>>>

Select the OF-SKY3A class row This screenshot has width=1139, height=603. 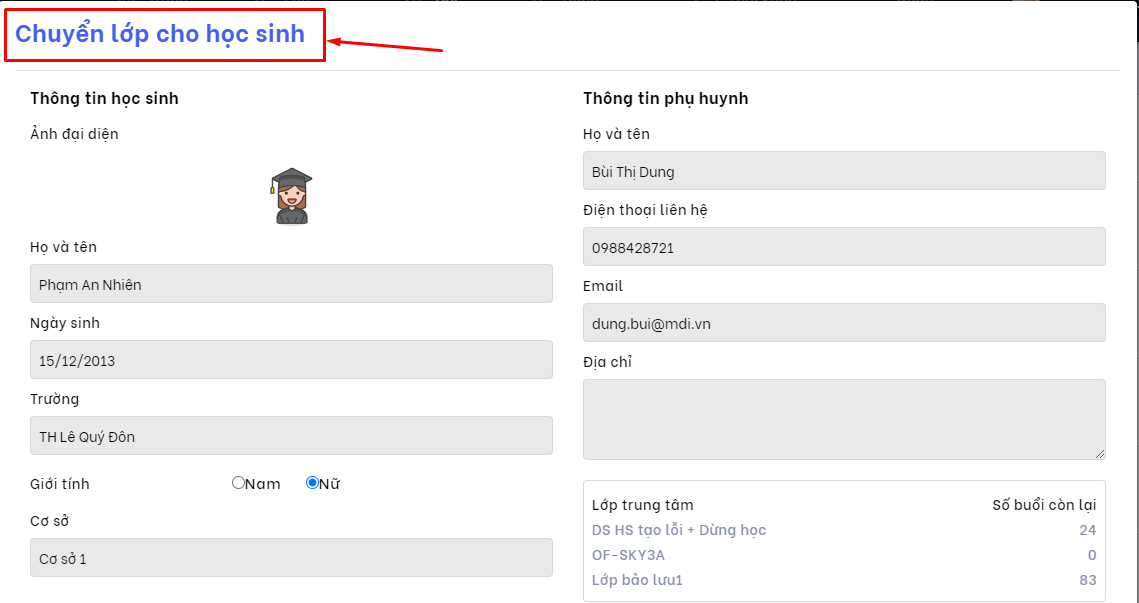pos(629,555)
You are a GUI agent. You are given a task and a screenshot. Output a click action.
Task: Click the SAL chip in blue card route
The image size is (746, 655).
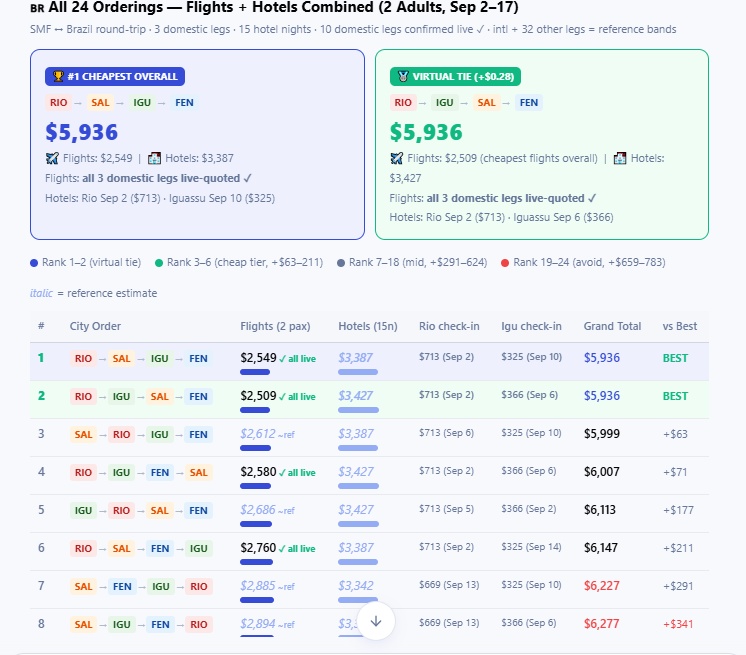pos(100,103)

<<<

## Directions
Return only the lines from the one containing "Task: Click the SAL chip in blue card route" through the last line of the entries above, exactly as written and without pictures.

## Solution
Task: Click the SAL chip in blue card route
The image size is (746, 655).
pos(100,103)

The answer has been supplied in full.